7人が死亡、10人が重軽傷を負った2008年の東京・秋葉原無差別殺傷事件で、殺人などの罪で死刑が確定した加藤智大死刑囚(39)の刑が26日、執行された。そうしたなか、安倍晋三元首相を銃撃した山上徹也容疑者と加藤死刑囚の共通点が指摘されている。

 加藤死刑囚は11年に東京地裁で死刑判決を受け、東京高裁でもこれを支持。15年に最高裁が上告を棄却して死刑が確定していた。

 26日放送の「羽鳥慎一モーニングショー」(テレビ朝日系)にコメンテーターとして出演した、元フジテレビアナウンサーで弁護士の菊間千乃氏は「大きな事件でした。安倍元総理の山上(徹也)容疑者の事件のときにも秋葉原の事件を思い出した。日本が安全だと私たちが思っていたところが、安全じゃないんじゃないかと。私たちがそう思いたいだけで、実際にはこういう事件が起きるんだなと思った最初の事件です」と、2つの事件が重なったと語った。

 どちらも日本の安全神話を覆す、想像できないほどの事件だったが、さらに両者の共通点と指摘されているのが母親との関係だ。

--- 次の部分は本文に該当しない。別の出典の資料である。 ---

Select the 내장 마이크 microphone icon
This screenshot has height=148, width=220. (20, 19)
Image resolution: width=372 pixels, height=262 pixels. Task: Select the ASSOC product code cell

 山上容疑者の母親は世界平和統一家庭連合(旧統一教会)に寄付をし、破産までしていた。これにより家庭は崩壊し、山上容疑者は旧統一教会だけでなく母親へも恨みを募らせていた。

 一方、加藤死刑囚は、幼いころに母親から虐待とも言われかねないほどの厳しい教育を受けてきた。しかし高校入学後に成績は落ちると、母子の関係は変化した。当時を知る関係者は「高校生のときに家庭内暴力があると近所でもウワサになった。母親が顔に青あざを作っていたとか、バットで殴られたとかいう話がありました」と振り返った。

 もちろん母親との関係が悪化したからといって、必ず事件を起こすというわけではないが、凶悪事件を起こした2人の共通点という意味では気になるところだ。